もうめちゃ危ないわけです。にもかかわらず、その現場には、まず一人セキュリティーは、いました。でもそれは現場のお話。

 そこから10メーターほど離れたベースキャンプという、いわゆるエキストラが控えてたり、何台ものトレイラーが停まってたり、前回お話した、お食事処クラフトサービスがあったりする場所がでっかい駐車場の中にあったのですがそこには、ひとりとして、セキュリティーはいない!!わけです。

 また最低なことに、その一週間前に、ロスのどっかで撮影してたクルーの一人が、流れ弾にあたったかして死んじゃったっていうニュースを友達に聞いてた私は、もうとにかくびびりまくり。なんせPAというお仕事、エキストラの人を呼んで来たり、衣装のトレイラーに行ったり、頼まれもんを取りに行ったりと、何せ、現場とベースキャンプを行き来するお仕事。もう最悪なわけです。

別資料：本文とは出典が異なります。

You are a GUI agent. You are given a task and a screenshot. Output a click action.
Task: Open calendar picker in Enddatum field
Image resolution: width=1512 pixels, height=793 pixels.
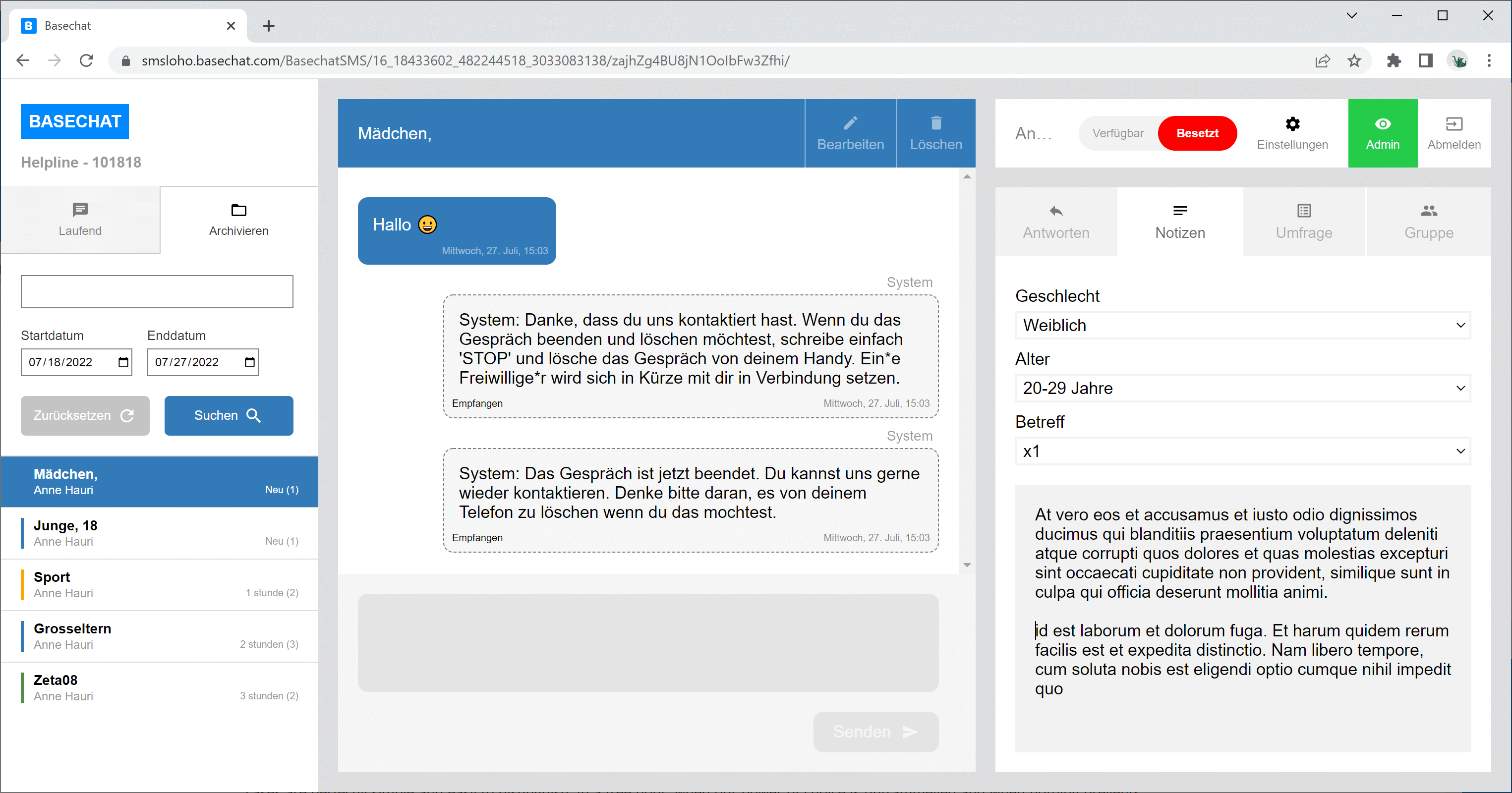click(x=249, y=362)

 とりあえず、そんな低予算の最低な現場につきものなのが、最低な、アーティスト、最低な、エキストラ、さいてーなカントク。もうこの監督が要領が悪いっツーかなんツーか、撮影がぜんぜん進まない!!さらに、この日のエキストラは、ロスのジャンキー達が、設定だったけど、なんとマジもんのジャンキー達が来ちゃって、、それに輪をかけるかのように、Pさんは、超神経質。メイクには三時間かけるときたもんだ。

 私達クルーは、もういらいらいらいら。監督は、金なく時間おしてるのにもかかわらず意味のない!!(これ重要)こだわり屋で、やつが、

“うーん。もう一度やってみようか“

 モーーーー時間おしてんだよ!!という声が、みんなの顔にありありと浮かぶわけです。そんなぴりぴりとした緊張感の中、麻薬でラリっちゃってるエキストラを統制するのは、ホンっっットに大変で、ホエーーーってなってる彼らを、はいこっちからそっちへ歩いてねー、とかしてるうちに!!はっと気付くと、ひとりいない!!どこジャーー!!と探していると、向こうからめちゃくちゃルンルンで歩いてくるんですこれが、もういかにもなんか吸ってまいりましたって感じなわけです。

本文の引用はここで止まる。